Despite a new calculation last year that cut the benefit-cost ratio for the new Chickamauga lock, construction of the new and bigger lock in Chattanooga remains one of the top priorities among new federal inland waterway projects.

In its 20-year capital investment strategy released last month, the U.S. Army Corps of Engineers maintained the new Chickamauga lock as its fourth highest priority among new locks and dams under construction in the United States. The Chickamauga replacement lock, which is about one-fourth complete, trailed only the Olmsted Locks and Dam on the Ohio River, the Monongehela River projects in Pennsylvania and the Kentucky Lock addition on the Tennessee River in the Corps' assessment of the need to finish the projects.

"This is one more piece of good news for the replacement of Chickamauga lock," U.S Sen. Lamar Alexander, R-Tenn., chairman of the Senate Appropriations Subcommittee on Energy and Water Development, said Thursday after the Corps report was released. "If the Corps of Engineers plan had dropped Chickamauga lock out of its fourth place priority, there could have been no possibility of funding it for the foreseeable future."

Alexander has worked to complete the new Chickamauga lock to avoid a potential cutoff of the upper third of the Tennessee River if the existing, 76-year-old lock continues to crumble and has to quit operating. Congress agreed to raise the barge diesel fuel tax by 9 cents a gallon to help improve funding for the Inland Waterways Trust Fund which pays for projects like the new Chickamauga lock.

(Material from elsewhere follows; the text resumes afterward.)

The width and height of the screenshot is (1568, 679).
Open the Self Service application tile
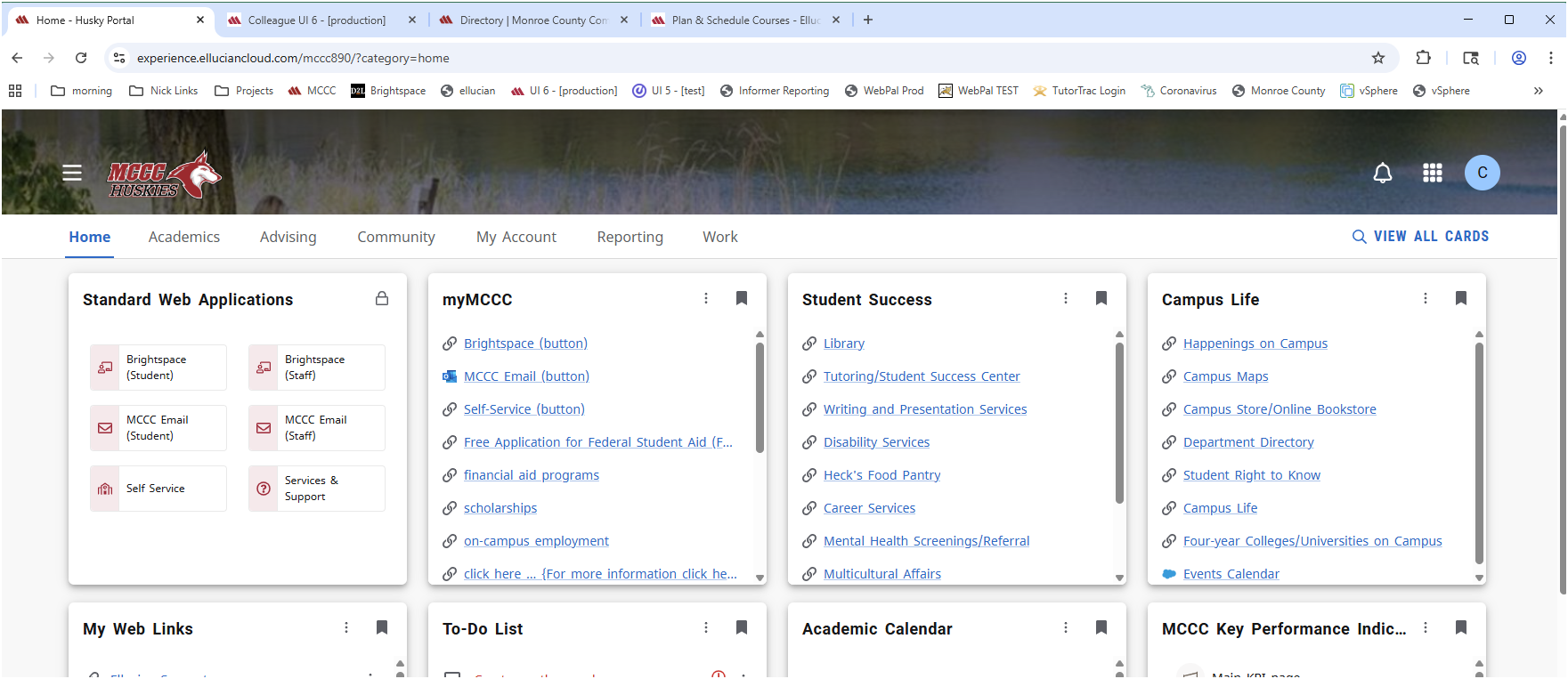[x=158, y=489]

"Hopefully, we can continue funding the Inland Waterways System sufficiently, so that there is money each year to continue funding the lock," Alexander said a a statement Thursday.

Because the volume of river shipments in Chattanooga has declined while the cost of completing the new Chickamauga lock has gone up, the benefit-to-cost ratio for the project fell last year to 0.5 to 0.8, down from the 3.0 ratio in a 2009 analysis. Benefit-cost ratios below 1 usually do not meet Corps criteria for funding.

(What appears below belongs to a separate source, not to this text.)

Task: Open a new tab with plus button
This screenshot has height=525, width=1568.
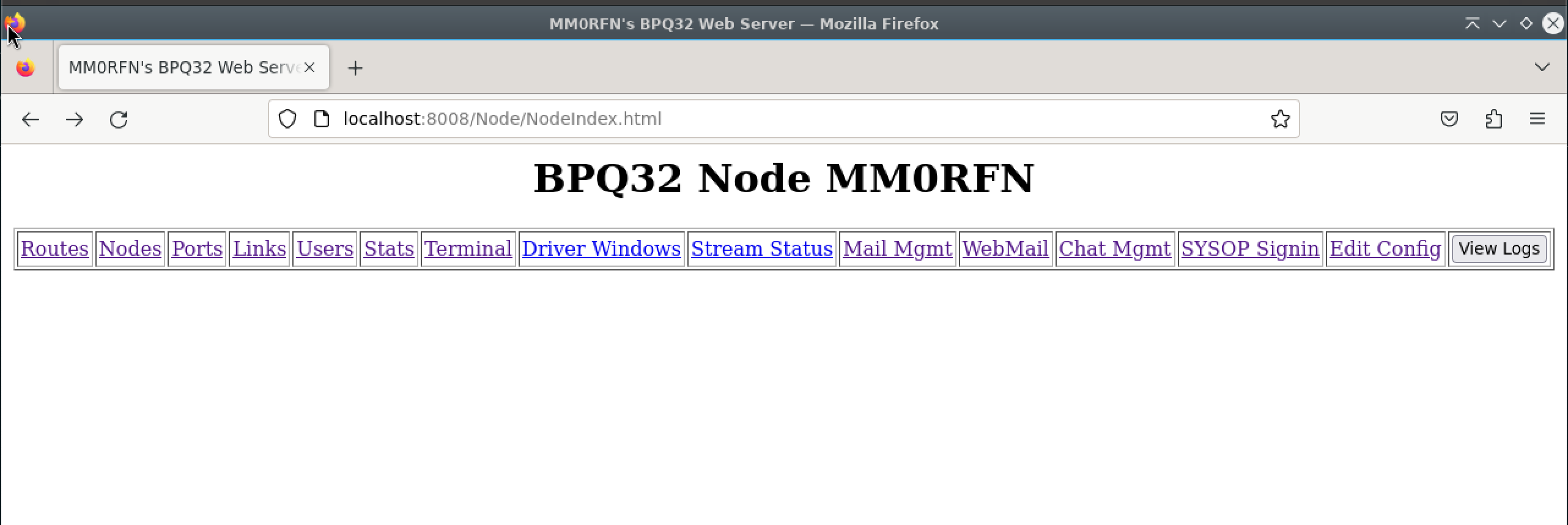Action: coord(355,68)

The current lock at the Chickamauga Dam, which was unknowingly built with faulty concrete in the 1930s, suffers from concrete growth that threatens the operation of the upper and lower gates. A decade ago, the Corps began building a replacement lock, but work stalled for three years when money ran short.

The new lock is getting $30 million of funding this year, according to Corps budget estimates. The annual allocations scenario presented to Congress by the Corps does not inlcude funding after this year for the Chickamauga lock until fiscal 2020 when the project is projected to get $87 million.

The new lock, which will be 110 feet wide and 600 feet long, will be more than three times the size of the existing lock and will be capable of handling multiple barges at a time. Alexander said the bigger size and more reliable service from the new lock should boost river shipments and improve the benefit-cost ratios.

The Corps estimates building the new 600- by 110-foot lock below the Chickamauga Dam will end up costing an estimated $828.9 million.